- **Assignment**: Find every line in the data that contains the word "computer". Return each of those lines.

[Collected data]
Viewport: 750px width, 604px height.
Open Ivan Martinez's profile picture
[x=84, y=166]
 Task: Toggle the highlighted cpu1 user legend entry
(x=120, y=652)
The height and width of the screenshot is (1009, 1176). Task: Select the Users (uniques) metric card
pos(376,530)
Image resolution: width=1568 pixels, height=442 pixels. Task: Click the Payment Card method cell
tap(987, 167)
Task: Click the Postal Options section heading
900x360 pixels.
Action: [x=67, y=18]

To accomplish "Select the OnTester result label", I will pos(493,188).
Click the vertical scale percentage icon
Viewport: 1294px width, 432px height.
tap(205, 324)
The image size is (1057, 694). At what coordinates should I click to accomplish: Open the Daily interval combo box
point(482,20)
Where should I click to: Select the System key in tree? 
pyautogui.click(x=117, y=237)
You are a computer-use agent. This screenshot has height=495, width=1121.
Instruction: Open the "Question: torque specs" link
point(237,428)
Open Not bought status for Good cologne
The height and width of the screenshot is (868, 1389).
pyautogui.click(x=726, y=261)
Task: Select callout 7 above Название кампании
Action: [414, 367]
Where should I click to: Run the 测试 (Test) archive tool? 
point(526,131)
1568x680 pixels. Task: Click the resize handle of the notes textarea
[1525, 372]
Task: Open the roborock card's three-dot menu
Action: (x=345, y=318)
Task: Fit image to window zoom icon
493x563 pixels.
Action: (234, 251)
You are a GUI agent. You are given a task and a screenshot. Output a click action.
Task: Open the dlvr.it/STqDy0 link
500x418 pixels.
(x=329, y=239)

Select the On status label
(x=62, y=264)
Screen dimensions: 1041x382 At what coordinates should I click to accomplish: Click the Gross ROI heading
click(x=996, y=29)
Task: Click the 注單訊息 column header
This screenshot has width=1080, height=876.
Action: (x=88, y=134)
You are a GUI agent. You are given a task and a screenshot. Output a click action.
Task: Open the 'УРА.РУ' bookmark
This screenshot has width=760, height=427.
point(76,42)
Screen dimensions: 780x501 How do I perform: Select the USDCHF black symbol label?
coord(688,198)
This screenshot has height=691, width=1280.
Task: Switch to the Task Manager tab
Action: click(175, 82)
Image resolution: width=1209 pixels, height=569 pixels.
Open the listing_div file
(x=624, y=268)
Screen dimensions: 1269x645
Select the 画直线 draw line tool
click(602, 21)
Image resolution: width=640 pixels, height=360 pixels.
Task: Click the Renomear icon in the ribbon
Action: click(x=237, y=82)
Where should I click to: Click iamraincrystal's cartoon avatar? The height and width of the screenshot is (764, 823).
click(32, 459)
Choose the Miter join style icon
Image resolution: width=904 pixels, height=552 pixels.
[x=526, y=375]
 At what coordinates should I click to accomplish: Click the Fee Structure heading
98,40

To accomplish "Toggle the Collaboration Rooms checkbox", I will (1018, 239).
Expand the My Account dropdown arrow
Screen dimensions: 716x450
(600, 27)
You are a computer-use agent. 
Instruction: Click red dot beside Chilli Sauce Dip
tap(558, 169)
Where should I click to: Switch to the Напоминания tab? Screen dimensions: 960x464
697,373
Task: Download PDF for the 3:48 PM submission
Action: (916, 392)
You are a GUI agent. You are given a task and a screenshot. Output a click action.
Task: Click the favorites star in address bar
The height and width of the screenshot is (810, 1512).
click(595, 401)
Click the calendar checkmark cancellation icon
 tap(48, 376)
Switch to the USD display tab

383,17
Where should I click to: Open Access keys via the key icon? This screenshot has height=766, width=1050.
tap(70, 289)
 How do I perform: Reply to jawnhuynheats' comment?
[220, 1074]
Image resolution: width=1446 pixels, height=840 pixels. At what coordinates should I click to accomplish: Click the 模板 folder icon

- **Result**:
You are a computer-use agent. This screenshot has height=495, width=1121.
You are a computer-use agent. 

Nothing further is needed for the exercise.